About this task: Every line of the material is to be repeated exactly as it stands.

---*---

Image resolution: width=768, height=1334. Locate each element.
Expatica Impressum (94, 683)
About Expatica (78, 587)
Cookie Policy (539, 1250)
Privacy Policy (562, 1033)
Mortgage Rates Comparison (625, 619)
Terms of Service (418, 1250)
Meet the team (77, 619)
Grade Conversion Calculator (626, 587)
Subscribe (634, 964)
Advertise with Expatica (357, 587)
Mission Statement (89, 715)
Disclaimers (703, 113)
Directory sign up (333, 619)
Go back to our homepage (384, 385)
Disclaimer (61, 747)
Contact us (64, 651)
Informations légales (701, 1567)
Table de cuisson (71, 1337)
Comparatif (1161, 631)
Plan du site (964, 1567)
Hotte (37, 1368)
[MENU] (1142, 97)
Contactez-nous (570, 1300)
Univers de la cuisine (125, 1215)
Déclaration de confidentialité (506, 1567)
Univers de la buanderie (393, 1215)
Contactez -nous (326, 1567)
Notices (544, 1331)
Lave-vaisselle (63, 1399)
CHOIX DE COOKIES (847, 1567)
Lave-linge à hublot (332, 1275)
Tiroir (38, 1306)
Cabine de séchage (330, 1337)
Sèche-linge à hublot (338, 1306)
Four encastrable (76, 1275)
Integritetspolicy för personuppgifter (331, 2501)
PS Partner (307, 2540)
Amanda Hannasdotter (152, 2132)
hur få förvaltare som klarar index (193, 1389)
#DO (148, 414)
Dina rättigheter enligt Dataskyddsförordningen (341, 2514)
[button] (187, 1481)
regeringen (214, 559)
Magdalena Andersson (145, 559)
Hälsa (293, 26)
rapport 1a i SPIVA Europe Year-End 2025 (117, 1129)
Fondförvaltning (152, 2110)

---*---

Response:
Image resolution: width=768, height=1334. Locate each element.
Expatica Impressum (94, 683)
About Expatica (78, 587)
Cookie Policy (539, 1250)
Privacy Policy (562, 1033)
Mortgage Rates Comparison (625, 619)
Terms of Service (418, 1250)
Meet the team (77, 619)
Grade Conversion Calculator (626, 587)
Subscribe (634, 964)
Advertise with Expatica (357, 587)
Mission Statement (89, 715)
Disclaimers (703, 113)
Directory sign up (333, 619)
Go back to our homepage (384, 385)
Disclaimer (61, 747)
Contact us (64, 651)
Informations légales (701, 1567)
Table de cuisson (71, 1337)
Comparatif (1161, 631)
Plan du site (964, 1567)
Hotte (37, 1368)
[MENU] (1142, 97)
Contactez-nous (570, 1300)
Univers de la cuisine (125, 1215)
Déclaration de confidentialité (506, 1567)
Univers de la buanderie (393, 1215)
Contactez -nous (326, 1567)
Notices (544, 1331)
Lave-vaisselle (63, 1399)
CHOIX DE COOKIES (847, 1567)
Lave-linge à hublot (332, 1275)
Tiroir (38, 1306)
Cabine de séchage (330, 1337)
Sèche-linge à hublot (338, 1306)
Four encastrable (76, 1275)
Integritetspolicy för personuppgifter (331, 2501)
PS Partner (307, 2540)
Amanda Hannasdotter (152, 2132)
hur få förvaltare som klarar index (193, 1389)
#DO (148, 414)
Dina rättigheter enligt Dataskyddsförordningen (341, 2514)
[button] (187, 1481)
regeringen (214, 559)
Magdalena Andersson (145, 559)
Hälsa (293, 26)
rapport 1a i SPIVA Europe Year-End 2025 (117, 1129)
Fondförvaltning (152, 2110)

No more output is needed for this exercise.